DIRECTIVE:
Copy out the material without any changes, starting at the line with "Image resolution: width=503" and ending with the line with "Action: (618, 20)", including both of those lines.
──────── DATASET EXCERPTS ────────
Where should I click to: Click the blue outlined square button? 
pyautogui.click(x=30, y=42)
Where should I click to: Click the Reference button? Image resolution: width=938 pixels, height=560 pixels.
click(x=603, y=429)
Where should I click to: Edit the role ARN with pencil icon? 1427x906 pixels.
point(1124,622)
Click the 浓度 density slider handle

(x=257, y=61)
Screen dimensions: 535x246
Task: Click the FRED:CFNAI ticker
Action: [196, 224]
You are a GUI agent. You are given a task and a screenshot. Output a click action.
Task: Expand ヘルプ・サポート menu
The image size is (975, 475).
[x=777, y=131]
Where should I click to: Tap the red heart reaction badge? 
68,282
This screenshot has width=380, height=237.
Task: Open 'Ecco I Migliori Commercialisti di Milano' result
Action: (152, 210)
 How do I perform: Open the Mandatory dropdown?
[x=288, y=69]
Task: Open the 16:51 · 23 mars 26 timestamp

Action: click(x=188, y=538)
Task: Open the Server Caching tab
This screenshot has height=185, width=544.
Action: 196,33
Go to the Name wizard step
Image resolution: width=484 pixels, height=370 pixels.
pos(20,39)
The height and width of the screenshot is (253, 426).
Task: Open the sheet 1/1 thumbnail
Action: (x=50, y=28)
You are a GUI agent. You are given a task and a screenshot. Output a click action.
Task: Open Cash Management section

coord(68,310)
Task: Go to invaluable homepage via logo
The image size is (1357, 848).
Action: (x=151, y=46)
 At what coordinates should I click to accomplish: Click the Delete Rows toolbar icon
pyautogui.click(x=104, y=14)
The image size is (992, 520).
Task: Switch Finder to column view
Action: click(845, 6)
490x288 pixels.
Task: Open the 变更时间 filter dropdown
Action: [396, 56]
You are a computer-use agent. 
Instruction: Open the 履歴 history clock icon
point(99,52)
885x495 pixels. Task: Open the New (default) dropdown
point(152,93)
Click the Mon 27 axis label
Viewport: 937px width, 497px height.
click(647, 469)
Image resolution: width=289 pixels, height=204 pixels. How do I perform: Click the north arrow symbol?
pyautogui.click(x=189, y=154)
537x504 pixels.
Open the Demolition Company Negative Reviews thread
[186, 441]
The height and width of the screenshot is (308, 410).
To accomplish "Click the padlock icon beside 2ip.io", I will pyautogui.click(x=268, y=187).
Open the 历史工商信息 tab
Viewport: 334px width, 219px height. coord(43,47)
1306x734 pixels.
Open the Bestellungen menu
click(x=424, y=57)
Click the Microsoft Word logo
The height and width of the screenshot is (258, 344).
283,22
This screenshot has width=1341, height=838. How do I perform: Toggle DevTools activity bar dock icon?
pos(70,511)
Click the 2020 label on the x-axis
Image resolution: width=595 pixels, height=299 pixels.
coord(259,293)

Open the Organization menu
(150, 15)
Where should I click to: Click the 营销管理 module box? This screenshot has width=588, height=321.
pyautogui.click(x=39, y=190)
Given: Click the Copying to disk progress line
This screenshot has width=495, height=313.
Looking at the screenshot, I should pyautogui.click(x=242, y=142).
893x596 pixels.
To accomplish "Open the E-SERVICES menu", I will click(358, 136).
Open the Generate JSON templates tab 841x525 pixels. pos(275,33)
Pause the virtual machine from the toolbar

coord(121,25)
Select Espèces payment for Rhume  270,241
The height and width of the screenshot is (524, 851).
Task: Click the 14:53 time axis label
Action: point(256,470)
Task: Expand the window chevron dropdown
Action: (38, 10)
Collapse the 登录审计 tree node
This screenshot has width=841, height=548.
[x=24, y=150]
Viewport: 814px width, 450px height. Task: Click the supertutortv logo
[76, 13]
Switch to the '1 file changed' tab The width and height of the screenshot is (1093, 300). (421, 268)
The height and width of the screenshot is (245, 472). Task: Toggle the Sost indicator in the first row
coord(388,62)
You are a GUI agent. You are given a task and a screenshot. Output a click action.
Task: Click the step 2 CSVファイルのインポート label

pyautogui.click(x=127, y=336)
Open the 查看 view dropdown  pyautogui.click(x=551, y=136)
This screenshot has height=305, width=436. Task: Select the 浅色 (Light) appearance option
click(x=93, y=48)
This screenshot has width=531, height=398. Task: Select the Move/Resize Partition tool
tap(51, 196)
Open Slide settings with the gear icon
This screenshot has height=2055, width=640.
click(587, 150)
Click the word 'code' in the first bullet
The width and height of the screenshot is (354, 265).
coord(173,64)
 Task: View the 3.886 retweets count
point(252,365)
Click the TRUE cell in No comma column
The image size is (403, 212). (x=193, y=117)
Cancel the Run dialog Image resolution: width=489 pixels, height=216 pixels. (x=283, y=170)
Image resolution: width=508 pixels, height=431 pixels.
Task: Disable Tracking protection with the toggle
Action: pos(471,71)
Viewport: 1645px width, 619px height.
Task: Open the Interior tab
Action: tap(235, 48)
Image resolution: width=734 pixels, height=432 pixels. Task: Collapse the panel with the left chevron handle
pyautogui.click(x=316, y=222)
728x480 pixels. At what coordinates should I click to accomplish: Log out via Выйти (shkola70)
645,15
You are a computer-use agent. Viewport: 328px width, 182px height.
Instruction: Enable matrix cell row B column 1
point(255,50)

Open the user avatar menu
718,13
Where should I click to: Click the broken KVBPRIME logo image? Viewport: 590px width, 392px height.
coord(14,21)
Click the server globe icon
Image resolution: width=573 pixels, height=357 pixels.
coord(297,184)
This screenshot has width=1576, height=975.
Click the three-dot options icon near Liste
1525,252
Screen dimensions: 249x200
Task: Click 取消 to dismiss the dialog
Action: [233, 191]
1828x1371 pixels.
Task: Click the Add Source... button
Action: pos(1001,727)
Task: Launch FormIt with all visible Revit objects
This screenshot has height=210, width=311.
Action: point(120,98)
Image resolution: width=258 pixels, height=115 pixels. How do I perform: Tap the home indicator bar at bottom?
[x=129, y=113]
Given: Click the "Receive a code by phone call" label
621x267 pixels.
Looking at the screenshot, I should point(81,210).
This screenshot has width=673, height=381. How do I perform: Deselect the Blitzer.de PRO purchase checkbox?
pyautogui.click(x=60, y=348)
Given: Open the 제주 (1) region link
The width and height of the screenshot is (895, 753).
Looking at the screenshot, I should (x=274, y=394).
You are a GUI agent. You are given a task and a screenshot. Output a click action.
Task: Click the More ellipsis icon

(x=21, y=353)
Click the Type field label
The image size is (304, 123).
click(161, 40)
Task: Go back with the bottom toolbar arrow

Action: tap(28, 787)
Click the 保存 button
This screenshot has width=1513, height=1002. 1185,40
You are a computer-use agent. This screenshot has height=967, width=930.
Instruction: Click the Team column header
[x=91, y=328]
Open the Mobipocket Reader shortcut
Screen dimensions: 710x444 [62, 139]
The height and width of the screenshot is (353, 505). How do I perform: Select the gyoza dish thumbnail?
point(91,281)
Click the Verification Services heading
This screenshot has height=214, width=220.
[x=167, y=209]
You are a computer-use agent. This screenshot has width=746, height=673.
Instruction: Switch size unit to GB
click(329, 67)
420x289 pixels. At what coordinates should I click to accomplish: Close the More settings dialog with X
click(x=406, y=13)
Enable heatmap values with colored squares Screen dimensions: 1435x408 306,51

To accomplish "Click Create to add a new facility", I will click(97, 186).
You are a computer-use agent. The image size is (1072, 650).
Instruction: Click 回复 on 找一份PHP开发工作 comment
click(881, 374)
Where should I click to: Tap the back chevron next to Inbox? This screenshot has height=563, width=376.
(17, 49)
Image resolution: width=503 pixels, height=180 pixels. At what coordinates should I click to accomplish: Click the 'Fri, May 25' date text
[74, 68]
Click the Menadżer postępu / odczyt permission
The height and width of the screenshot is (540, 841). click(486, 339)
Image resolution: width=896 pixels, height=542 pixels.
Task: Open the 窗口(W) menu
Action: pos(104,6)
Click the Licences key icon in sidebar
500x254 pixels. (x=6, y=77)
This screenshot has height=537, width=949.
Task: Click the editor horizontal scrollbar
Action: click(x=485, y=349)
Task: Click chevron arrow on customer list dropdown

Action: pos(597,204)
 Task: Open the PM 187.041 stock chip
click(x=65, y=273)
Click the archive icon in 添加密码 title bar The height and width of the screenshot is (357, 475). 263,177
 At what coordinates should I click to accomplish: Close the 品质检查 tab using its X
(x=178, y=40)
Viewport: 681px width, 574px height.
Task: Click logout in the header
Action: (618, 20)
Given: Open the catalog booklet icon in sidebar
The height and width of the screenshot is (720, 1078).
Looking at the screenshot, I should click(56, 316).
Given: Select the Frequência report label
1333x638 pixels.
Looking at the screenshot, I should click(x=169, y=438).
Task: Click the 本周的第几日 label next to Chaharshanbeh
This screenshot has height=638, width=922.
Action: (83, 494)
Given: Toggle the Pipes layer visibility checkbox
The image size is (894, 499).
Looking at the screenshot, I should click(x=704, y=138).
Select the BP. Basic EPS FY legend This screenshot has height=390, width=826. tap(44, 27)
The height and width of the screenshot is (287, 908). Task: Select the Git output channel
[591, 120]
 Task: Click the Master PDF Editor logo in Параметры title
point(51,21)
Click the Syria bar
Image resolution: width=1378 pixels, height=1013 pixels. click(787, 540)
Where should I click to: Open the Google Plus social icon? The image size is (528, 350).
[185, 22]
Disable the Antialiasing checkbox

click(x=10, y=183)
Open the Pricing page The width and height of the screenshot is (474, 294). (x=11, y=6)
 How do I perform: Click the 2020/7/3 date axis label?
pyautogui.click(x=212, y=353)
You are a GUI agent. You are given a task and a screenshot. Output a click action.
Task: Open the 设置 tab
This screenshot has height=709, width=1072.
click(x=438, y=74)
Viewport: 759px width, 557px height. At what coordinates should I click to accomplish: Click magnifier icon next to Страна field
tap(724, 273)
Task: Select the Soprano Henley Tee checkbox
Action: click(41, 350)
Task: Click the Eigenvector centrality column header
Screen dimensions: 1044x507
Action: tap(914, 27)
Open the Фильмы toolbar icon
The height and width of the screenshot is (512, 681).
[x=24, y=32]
────────
RIGHT ANSWER:
Image resolution: width=503 pixels, height=180 pixels. At what coordinates should I click to accomplish: Click the 'Fri, May 25' date text
[74, 68]
Click the Menadżer postępu / odczyt permission
The height and width of the screenshot is (540, 841). click(486, 339)
Image resolution: width=896 pixels, height=542 pixels.
Task: Open the 窗口(W) menu
Action: pos(104,6)
Click the Licences key icon in sidebar
500x254 pixels. (x=6, y=77)
This screenshot has height=537, width=949.
Task: Click the editor horizontal scrollbar
Action: click(x=485, y=349)
Task: Click chevron arrow on customer list dropdown

Action: pos(597,204)
 Task: Open the PM 187.041 stock chip
click(x=65, y=273)
Click the archive icon in 添加密码 title bar The height and width of the screenshot is (357, 475). 263,177
 At what coordinates should I click to accomplish: Close the 品质检查 tab using its X
(x=178, y=40)
Viewport: 681px width, 574px height.
Task: Click logout in the header
Action: (618, 20)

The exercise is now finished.